Untuk kali ini, Angga kembali terdiam. Ucapan itu masih terus menghantui pikirannya, tapi saat dirinya menemukan kalian, kepercayaan itu benar-benar goyah.
"Masa iya Oma Lo bohong-"
"Atau memang kita di bohongin?"
_____
Jemari lentiknya yang masih setia mengapit benda yang membuatnya merasakan hal buruk itu kembali ia dekatkan ke arah bibirnya. Menghisap benda itu dalam sebelum mengepulkan asapnya ke udara.
Semilir angin ditambah dengan suara-suara burung hantu yang seakan menjadi temannya itu membuatnya merasa nyaman saat ini. Kedua matanya menatap kudus ke depan sana tanpa tahu apa yang dia fokuskan. Badannya yang ramping itu bersandar pasti ada salah satu pohon besar yang terlihat lebih tua darinya.

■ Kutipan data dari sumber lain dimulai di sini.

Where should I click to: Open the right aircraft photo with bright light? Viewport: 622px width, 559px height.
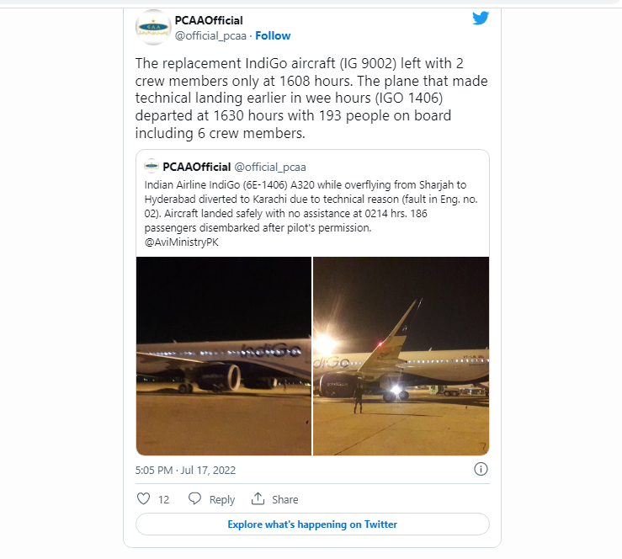(x=401, y=356)
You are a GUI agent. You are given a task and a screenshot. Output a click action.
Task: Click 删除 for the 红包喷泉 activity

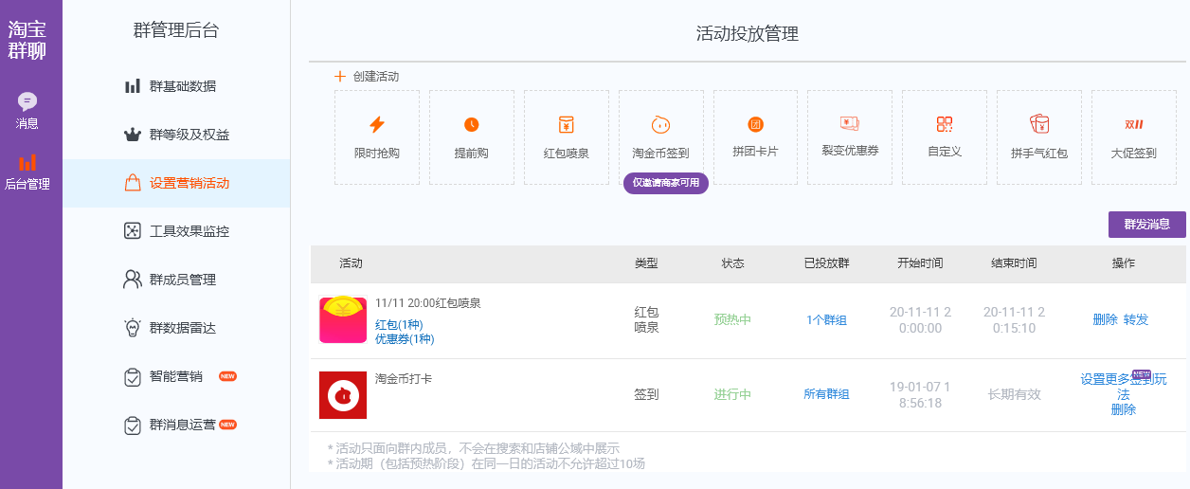[1105, 319]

Tas berukuran sedang yang berada tepat di sampingnya itu jelas memperlihatkan beberapa helai baju yang tidak sempat ia lipat dengan rapi. Jika ditanya mengapa ia berada di sini, jawabannya hanya satu. Karena hanya tempat ini yang bisa mengerti keadaan nya.

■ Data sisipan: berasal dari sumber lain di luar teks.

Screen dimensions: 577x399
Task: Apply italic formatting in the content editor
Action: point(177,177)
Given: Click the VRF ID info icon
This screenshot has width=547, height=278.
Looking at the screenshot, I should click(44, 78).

Ponsel, kartu ATM, bahkan sampai seisi dompetnya hilang. Bukan hilang, lebih tepatnya ditahan oleh seseorang yang lebih berkuasa darinya.
Tapi setidaknya dia merasa tenang, tidak ada yang mengganggunya.
Kania, gadis itu sudah menghabiskan hampir satu-satunya kotak rokok yang tersisa di tangannya, ia mendesah pelan. Iya sudah menentukan kemana kakinya akan melangkah nanti. Tapi kenyataannya jika pintu rumahnya sudah tertutup untuknya, itu artinya ia harus kembali berpikir untuk melangkahkan kaki. Entah kenapa rasanya,, seperti sudah tidak ada yang menginginkannya kembali?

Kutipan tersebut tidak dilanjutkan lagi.